--- TEXT TO READ ---
By the way, I think the only reason why Vinny didn’t stab Matt was because he was afraid that I might give him a red card. A lot of you might recall that a couple years ago, like a referee in soccer, I used to issue penalty cards to people that would misbehave. For about two and a half months, I was significantly improving society by doing this, but then my whistle got destroyed. I was at a party at my friend Owen Planchart’s apartment in Long Island City. He was drunker than I had ever seen him, and at one point, he decided to take a shower even though he still had his pants on. Unfortunately, just before he got into the shower, he took off my whistle and wrapped it around his neck, giving whole new meaning to the term “wet your whistle.” It goes without saying that my whistle was ruined, but I eventually enacted my revenge when I got that son of a bitch deported back to Venezuela! Even so, that particular incident has scarred me, and I haven’t refereed ever since. As a result, violent crime across the city has increased by thirty percent over the past two years, as have quality of life crimes. Thanks, Owen!
It’s been nearly two years since I’ve refereed, but I don’t think that Vinny was aware of my retirement. I guess it pretty much goes without saying that if he had stabbed one of us, I would have definitely issued him a red card. So just like Hitler believing that he was Jewish, and just like Matt and I believing that it was a cannoli, Vinny believed that I was still an authority figure, and so, he got back into his limousine.
--- RECORDS SUPPLIED ---
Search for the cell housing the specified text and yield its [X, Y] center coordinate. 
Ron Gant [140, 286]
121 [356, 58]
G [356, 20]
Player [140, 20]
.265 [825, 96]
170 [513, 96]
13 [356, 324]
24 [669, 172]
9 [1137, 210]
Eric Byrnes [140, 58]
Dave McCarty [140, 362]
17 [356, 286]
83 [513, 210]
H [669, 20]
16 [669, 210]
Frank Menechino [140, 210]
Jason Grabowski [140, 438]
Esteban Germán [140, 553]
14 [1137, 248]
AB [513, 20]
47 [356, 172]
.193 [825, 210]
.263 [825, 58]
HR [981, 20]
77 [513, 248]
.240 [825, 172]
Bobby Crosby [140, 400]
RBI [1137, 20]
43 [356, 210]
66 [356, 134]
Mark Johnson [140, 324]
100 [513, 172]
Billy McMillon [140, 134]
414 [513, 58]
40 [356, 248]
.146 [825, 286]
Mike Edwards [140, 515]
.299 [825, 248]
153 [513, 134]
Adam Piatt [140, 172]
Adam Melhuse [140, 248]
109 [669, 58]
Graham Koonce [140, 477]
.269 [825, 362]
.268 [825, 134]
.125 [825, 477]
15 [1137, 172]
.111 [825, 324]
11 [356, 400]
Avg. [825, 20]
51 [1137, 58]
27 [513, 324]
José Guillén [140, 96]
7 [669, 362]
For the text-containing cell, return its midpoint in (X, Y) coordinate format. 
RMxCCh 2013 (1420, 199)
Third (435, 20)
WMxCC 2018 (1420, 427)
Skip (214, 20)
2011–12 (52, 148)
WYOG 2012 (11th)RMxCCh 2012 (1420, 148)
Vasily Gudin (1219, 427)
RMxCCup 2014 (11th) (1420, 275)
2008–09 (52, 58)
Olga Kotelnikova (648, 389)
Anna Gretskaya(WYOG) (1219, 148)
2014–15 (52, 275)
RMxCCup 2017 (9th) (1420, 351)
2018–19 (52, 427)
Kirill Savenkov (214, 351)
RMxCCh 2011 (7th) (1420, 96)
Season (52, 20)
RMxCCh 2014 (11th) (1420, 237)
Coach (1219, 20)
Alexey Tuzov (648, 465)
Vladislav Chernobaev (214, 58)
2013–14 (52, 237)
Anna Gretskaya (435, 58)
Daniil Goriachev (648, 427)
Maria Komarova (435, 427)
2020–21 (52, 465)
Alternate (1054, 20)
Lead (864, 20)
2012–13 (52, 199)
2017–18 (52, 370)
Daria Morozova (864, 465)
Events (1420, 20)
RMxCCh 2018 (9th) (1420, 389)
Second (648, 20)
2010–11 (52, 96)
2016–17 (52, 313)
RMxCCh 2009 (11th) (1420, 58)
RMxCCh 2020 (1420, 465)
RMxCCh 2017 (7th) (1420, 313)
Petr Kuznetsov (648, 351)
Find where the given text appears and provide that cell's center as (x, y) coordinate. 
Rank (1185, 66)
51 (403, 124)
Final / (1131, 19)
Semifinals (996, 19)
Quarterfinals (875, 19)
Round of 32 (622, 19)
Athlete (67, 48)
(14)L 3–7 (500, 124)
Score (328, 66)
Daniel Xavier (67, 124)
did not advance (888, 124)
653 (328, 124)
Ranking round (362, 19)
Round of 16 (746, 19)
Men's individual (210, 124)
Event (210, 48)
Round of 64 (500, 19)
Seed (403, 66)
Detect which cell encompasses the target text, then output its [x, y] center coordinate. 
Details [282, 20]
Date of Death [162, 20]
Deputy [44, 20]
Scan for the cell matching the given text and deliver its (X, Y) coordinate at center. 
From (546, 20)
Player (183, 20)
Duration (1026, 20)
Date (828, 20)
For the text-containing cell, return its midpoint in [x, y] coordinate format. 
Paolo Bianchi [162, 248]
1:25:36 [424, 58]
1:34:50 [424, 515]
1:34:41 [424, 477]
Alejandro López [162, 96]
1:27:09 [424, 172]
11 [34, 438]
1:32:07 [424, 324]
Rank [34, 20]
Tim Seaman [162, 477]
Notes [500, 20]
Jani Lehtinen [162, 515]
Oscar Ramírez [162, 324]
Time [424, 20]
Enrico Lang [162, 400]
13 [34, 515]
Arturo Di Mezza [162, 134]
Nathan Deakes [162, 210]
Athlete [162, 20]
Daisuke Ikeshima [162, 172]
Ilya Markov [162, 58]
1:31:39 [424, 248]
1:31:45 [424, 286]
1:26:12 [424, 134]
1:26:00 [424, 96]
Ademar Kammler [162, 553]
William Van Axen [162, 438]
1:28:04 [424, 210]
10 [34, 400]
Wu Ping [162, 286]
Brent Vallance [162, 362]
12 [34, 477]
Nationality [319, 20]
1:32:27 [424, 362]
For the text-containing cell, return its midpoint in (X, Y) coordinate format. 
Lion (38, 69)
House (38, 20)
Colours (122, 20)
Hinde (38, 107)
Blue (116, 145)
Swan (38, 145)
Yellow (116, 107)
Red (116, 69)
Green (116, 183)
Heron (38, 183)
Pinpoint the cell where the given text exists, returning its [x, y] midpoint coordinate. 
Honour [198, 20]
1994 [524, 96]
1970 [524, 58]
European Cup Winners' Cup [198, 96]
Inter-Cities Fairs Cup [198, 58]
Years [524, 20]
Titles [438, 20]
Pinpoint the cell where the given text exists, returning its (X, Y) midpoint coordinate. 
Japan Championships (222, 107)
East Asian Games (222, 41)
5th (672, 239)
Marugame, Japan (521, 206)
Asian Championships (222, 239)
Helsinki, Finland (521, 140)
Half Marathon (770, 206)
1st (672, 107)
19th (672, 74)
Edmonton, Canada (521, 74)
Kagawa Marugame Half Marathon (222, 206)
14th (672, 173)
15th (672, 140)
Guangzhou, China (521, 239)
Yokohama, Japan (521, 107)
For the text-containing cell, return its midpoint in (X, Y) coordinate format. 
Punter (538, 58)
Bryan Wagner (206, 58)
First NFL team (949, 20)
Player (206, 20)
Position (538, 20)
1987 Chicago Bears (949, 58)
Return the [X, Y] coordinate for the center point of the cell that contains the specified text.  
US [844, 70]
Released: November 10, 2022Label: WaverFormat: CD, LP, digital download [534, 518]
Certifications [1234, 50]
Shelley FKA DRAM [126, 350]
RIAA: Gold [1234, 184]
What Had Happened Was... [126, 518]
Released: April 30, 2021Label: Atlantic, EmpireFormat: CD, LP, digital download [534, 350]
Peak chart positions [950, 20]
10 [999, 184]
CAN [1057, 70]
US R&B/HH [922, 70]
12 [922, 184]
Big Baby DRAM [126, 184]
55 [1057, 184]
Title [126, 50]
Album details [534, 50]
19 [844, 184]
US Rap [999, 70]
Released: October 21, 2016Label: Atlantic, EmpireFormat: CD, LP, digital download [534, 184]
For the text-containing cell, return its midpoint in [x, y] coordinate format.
---
GOALS:
**1.** In the whistle story, where was the party at which the whistle got ruined?
**2.** Please list every person the whistle story mentions by name.
**3.** Rewrite the whistle story from "It’s been nearly" to "into his limousine.", substituting "sedan" for "limousine".
The items above stand apart from the whistle story.

RESULTS OF THE TASKS:
**1.** At Owen Planchart's apartment in Long Island City.

**2.** Vinny, Matt, Owen Planchart, Hitler

**3.**
It’s been nearly two years since I’ve refereed, but I don’t think that Vinny was aware of my retirement. I guess it pretty much goes without saying that if he had stabbed one of us, I would have definitely issued him a red card. So just like Hitler believing that he was Jewish, and just like Matt and I believing that it was a cannoli, Vinny believed that I was still an authority figure, and so, he got back into his sedan.